So Hollywood is set to remake a classic movie. Again.
Will they ruin It?
Will I once again be terrified of man holes, sewers, tv’s, dark rooms, shower drains, and yes, clowns?
Will Pennywise have the same impact on modern day kids as it did on me growing up watching it on VHS in my friends dark living room?
I’m not sure of any of these answers…though I suppose it’s highly likely that the film will blow asshole and ruin yet another classic horror film (I’m looking at you, Thing). And it’s very likely that I will regress to my fear of all things that drain. But I don’t think Pennywise can have the same impact it did on us on this generation for a few reasons.

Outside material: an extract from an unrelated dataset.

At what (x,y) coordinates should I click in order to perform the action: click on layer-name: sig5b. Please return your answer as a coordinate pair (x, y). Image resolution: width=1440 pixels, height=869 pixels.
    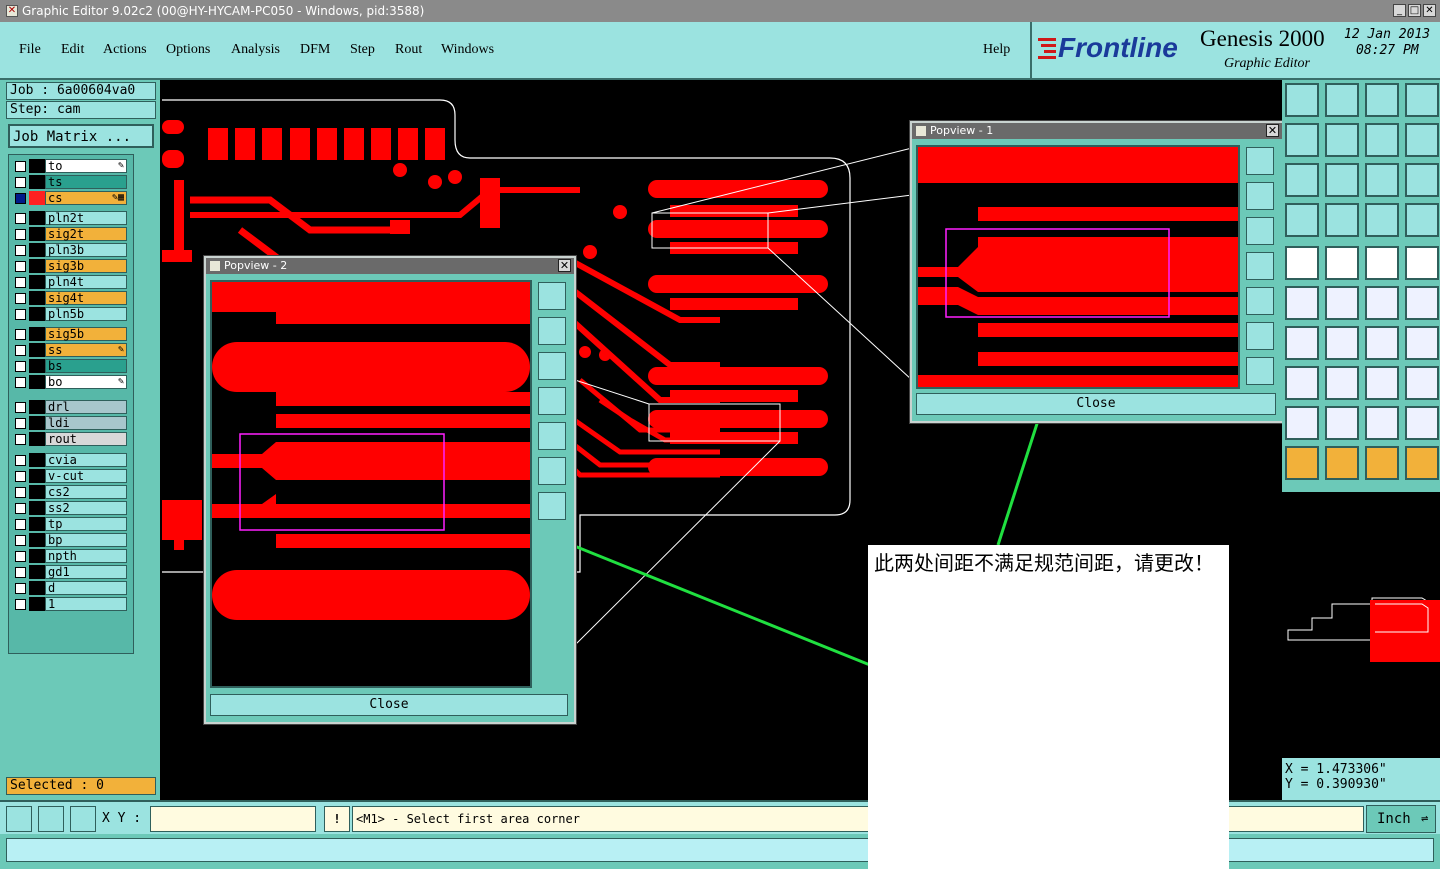
    Looking at the image, I should click on (86, 334).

One, in the 80’s, clowns didn’t quite yet have the fear factor. Sure, John Wayne Gacy helped our parents fear clowns, but we were too young to really know about it. Pennywise, for most of us, was the first foray into terrifying men with painted faces and red hair that juggled and also wanted to murder us. We saw clowns at the circus, we saw them at birthday parties – but we didn’t know they could be so goddamned scary until Pennywise jumped through the tv.
The first movie captured the imaginations of kids and took off running – it confirmed our worst fears and made us believe that no one is going to help you but yourself. That horror that happens in your youth will surely catch up to you later. Growing up we didn’t have to worry about the world, as with most 10y olds or younger. Life was about whatever our parents told us and then we went outside and played for a while. Imaginary games. My backyard was constantly turned into a Transformers battlefield with my ‘accidentally’ blowing up and making my brothers super cute best friend carry me to the picnic table for repairs.
Kids today grow up with the internet. They can use computers better than their parents. They might not understand a whole lot, but they certainly know more, or hear more, about what’s going on in the world than we ever did.
And I’m focusing on kids for a specific reason: this movie was made to scare the shit out of kids. It was like a right of passage. “You haven’t seen It yet?! Dude!”. Followed by 4.5 hours of horror and a giant spider. Most of our parents didn’t want us to watch it because in the 80’s it was a pretty scary movie anyway. But will we see the remake? eh. I wouldn’t. Not in a theatre anyway. No. It’s going to be the kids that didn’t grow up with it. Sure they may be in their teens now, but I’m recently an ‘old’, so everyone seems young to me.
That and no one will ever top Tim Curry. So, yeah.
The only hope this film has is the director, Cary Fukunaga, who did the beautiful Jane Eyre and Sin Nombre. It is possible that this film turns into a subtlety terrifying piece of cinematic brilliance, shocking us with it’s serious approach to storytelling. Possible. But knowing Hollywood’s track record for fucking up everything good in the world, it’s a stretch.